①『軍隊の呼吸が合わさって一つになった大きな力とは、鋭利な刀のように研ぎ澄まされた感覚や動きと、また、まるで鉄砲の射撃の一瞬のような短い間に込められた爆発的な兵の気合い・機敏な動きによるもので、兵士の勢いを秤と重りに例えた場合、勢いよく秤を完全に傾けることができるのである。』

②『勢いとは、戦の結果を予測して有利となると判断した場合、その利にしたがった結果として、臨機応変の処置を取ること(常法に対する変法をおこなうこと)をいうのである。』

「勢」の言葉は勢篇にたびたび出てくる。『戦勢は奇正に過ぎざるも…』『水の疾くして石を漂わすに至る者は、勢なり。』『是の故に善く戦う者は、其の勢 険にして、其の節 短なり。』『勢は弩を彍るが如く、…』『勇怯は勢なり。』『故に善く戦う者は、之れを勢に求めて人に責めず。』『故に善く戦う者は、人を択びて勢に与わしむること有り。』『勢に与わす者は、其の人を戦わしむるや、木石を転ずるが如し。』『故に善く人を戦わしむるの勢い、円石を千仭の山に転ずるが如き者は、勢なり。』などが見える。この『其の勢 険にして…』の文から、「利」とは「険」と同義である可能性があることがわかる。「権」とは、秤と重りのことで、「勢」とは、木石や円石を山から転がすように、秤に重りが一気に加わり、秤が勢い良く傾く様子を指す。このことから、「権」とは「勢」と意味合い的には同じものであると理解できる。
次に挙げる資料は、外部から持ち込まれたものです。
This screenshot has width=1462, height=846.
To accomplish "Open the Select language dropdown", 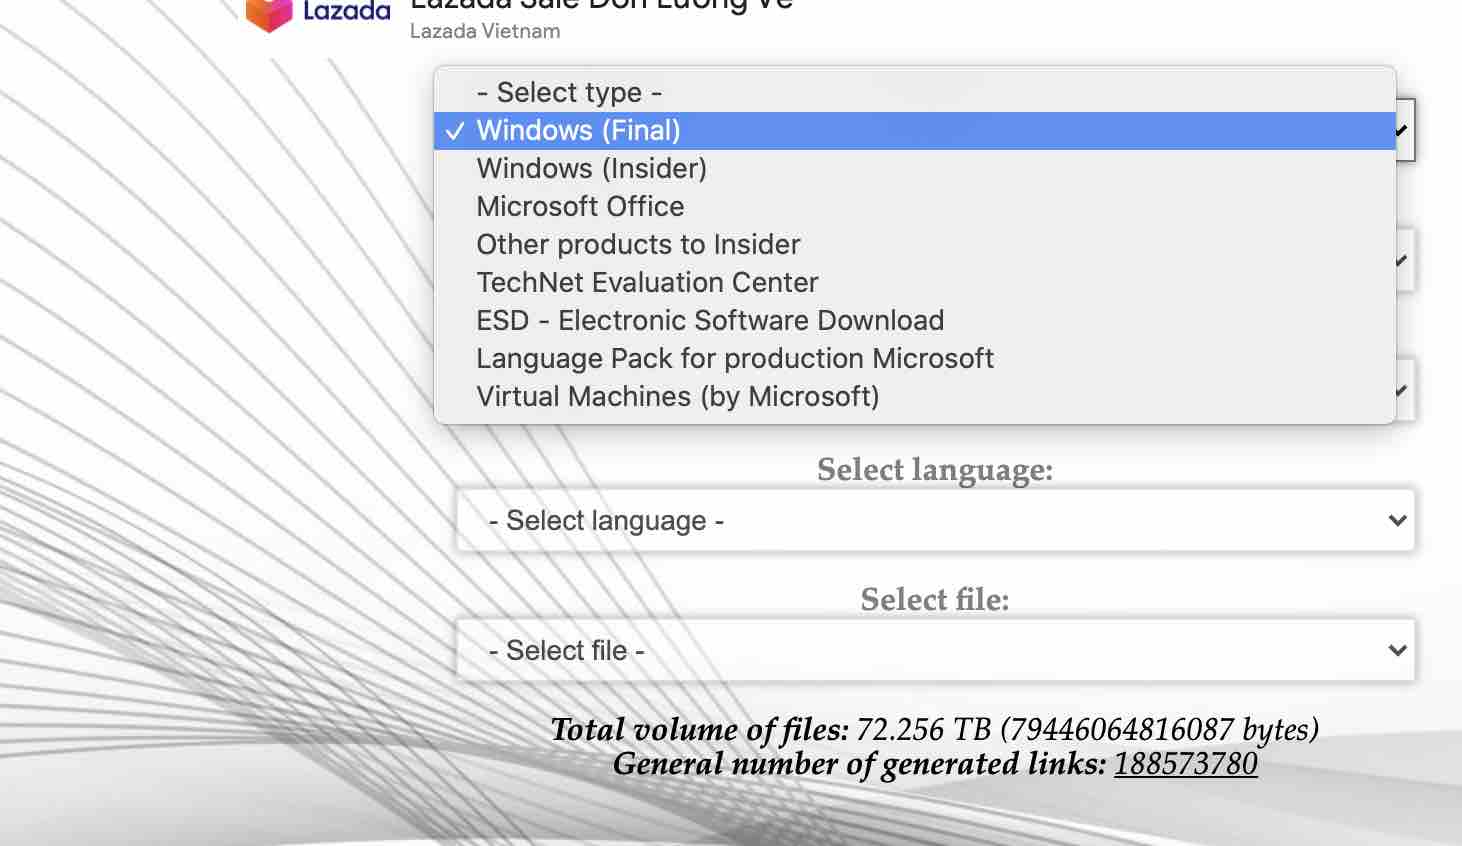I will tap(934, 520).
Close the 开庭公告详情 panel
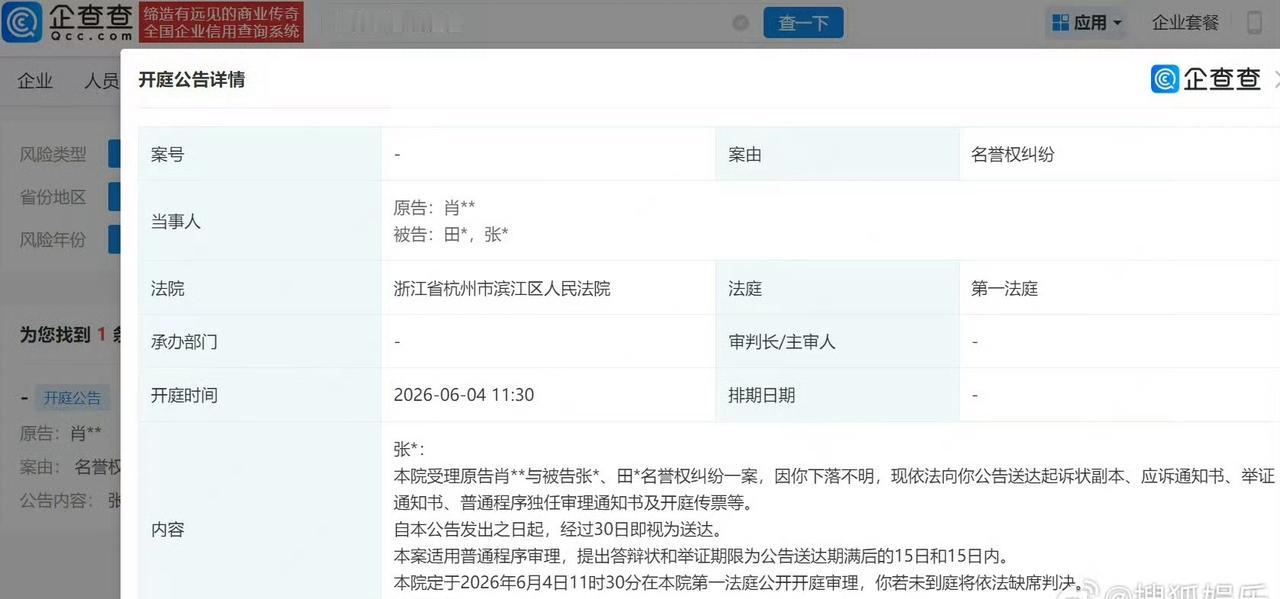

勢-①他を押さえ従わせる力。いきおい。②自然のなりゆき。様子。③人数。兵力。④男性の生殖器。⑤「伊勢」の略。【解字】会意。上半部「埶」は「芸」(=藝)の原字で、草木を植える意。「力」を加えて、草木を植え育てる人の力の意。

利-①するどい。刃物の切れ味がよい。②役に立つ。役に立たせる。㋐効用がある。きく。好都合。よい。㋑うまく使う。㋒ためになるようにする。③もうけ。得。【解字】もと、刀部5画。会意。「禾」(=いね)+「刀」。いねを刃物で切る意。転じて、するどい意。

因-①もとづきよる。したがう。②物事を成立させるもと。③接続の助字。㋐ちなみに。その事に関連して。㋑よって。その結果として。④「因幡国」の略。【解字】会意。「囗」(=ふとん)+「大」。ふとんに人が「大」の字に寝た姿。下においたものを踏まえて、その上に乗る意。

権-①他人を支配する力・資格。いきおい。②はかりの分銅。おもり。はかり。③かり。臨機応変。間に合わせ。正官に準ずるもの。正道によらずに力だけに頼る意から、臨時の便法という③の意を生じた。【解字】形声。右半部「雚」が音符で、左右がそろう意。「木」を加えて、左右のバランスをとるさおばかりのおもりの意。転じて、他に影響を与える重み、重さをもつ力の意。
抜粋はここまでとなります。